His elder son, John Parry (d. 1677), bishop of Ossory, was born in Dublin. Initially educated at TCD, he entered Jesus College, Oxford, where he graduated MA (1651) and was elected a fellow. He graduated BD at Oxford (1661), and subsequently MA (ad eund) and DD (1662) at TCD. Following the restoration of the monarchy, he became chaplain to the now duke of Ormond, and held cures on both sides of the Irish sea. He was treasurer of Christ Church, Dublin (February–June 1661), prebend of Stagonil, St Patrick's cathedral (1661–2), and rector of St James of Jerusalem in Cork (1664). He was at the same time rector of Hope (St Asaph), Flintshire (1660), and prebend of Bugthorpe, York (1663). He seems to have settled in Ireland by 1666, when he was appointed dean of Christ Church cathedral on 2 April 1666, a post he held until his death. On 28 April 1672 he was consecrated bishop of Ossory, where he gained a reputation as a learned and generous prelate. He devoted himself to upholding the rights of his poverty-stricken clergymen and to repairing his ravaged diocese, spending heavily on restoring his episcopal palace and on providing bells for his cathedral. With the aid of his patron, Ormond, he recovered impropriated church property. His published works include Years well-directed; or pious reflections on Our Saviour's sufferings (Oxford, 1670) and A sermon on Nehemiah XIII, 14 (Oxford, 1673). He died 21 December 1677 in Dublin and was buried in the same tomb as his father at St Audoen's. Married to Constance Kennedy, daughter of Sir Richard Kennedy, baronet, he was survived by his son George.
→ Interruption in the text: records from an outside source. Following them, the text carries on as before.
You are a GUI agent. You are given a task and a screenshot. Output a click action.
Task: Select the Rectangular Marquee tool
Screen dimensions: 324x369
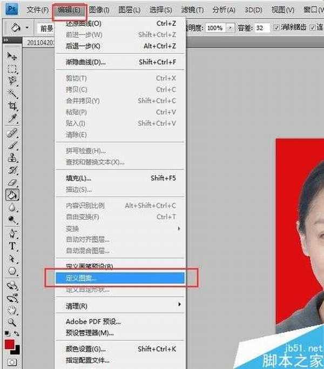coord(12,69)
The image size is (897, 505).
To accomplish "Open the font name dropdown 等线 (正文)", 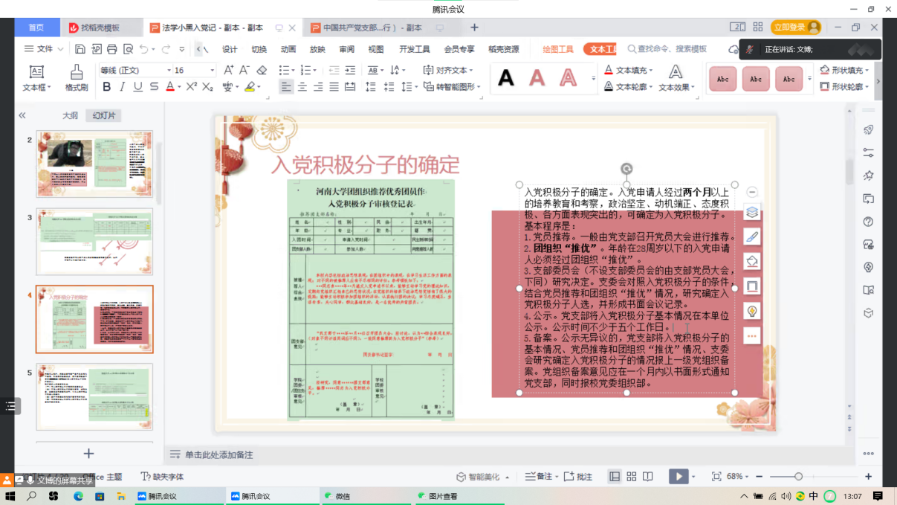I will pos(134,70).
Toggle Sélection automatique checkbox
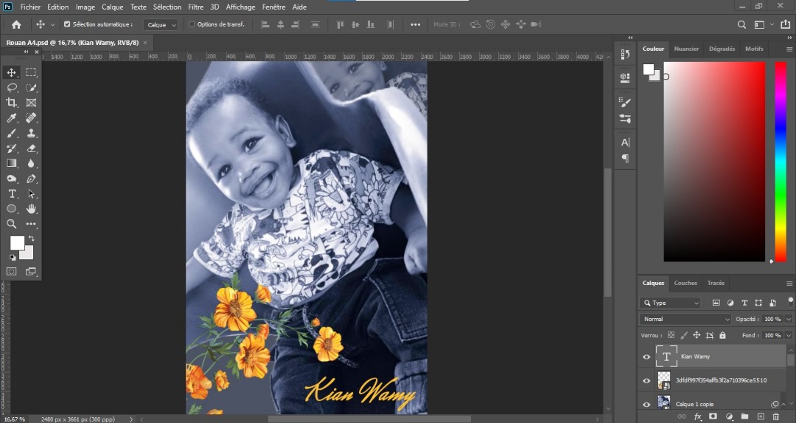The width and height of the screenshot is (796, 423). (67, 24)
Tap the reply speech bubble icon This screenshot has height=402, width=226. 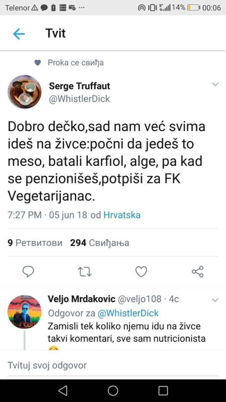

His brother Benjamin Parry (1634–78), bishop of Ossory, was baptised in St Michan's in Dublin on 1 March 1634 and was admitted to Trinity College there on 5 December 1648. In late 1650 he travelled to England with his brother and matriculated at Jesus College, Oxford, on 20 March 1650, graduating BA (10 February 1652), MA (30 May 1654), BD (12 July 1662), and DD (9 July 1670). Elected a fellow of Corpus Christ College, Oxford in 1660, he was afterwards professor of Greek in the university. He held a number of clerical positions in England and Wales: rector of Hope in Flintshire (1666–77), Llaniestyn in Wales (1667), Godington in Oxfordshire (1668), and St Antholin's in London (1671–4). He returned to Ireland about 1672 to serve as chaplain to Arthur Capel (qv), earl of Essex, the newly appointed lord lieutenant. His closeness to both Essex and to his family's longstanding patron, Ormond, enabled him to accumulate further clerical offices in Ireland. He was prebend of St Michan's, Christ Church cathedral (1672–4), prebend of Castleknock, St Patrick's cathedral (1673), dean of Ossory (1674–5), rector of Callan (1674–5) and dean of St Patrick's cathedral (1675–8). In 1673 he preached before Essex in Christ Church cathedral on the anniversary of the execution of Charles I and inveighed against protestant non-conformists of all stripes, urging Essex to enforce the laws against them. He succeeded his brother as bishop of Ossory, being consecrated on 27 January 1678. However, he did not survive this elevation long enough to leave his mark and died 4 October 1678 at Kilkenny. He was buried in Dublin at St Audoen's, in the same tomb as his brother and father, on 7 October. Apparently unhappily married to Elizabeth Barrington (d. 1679), he was survived by at least two sons.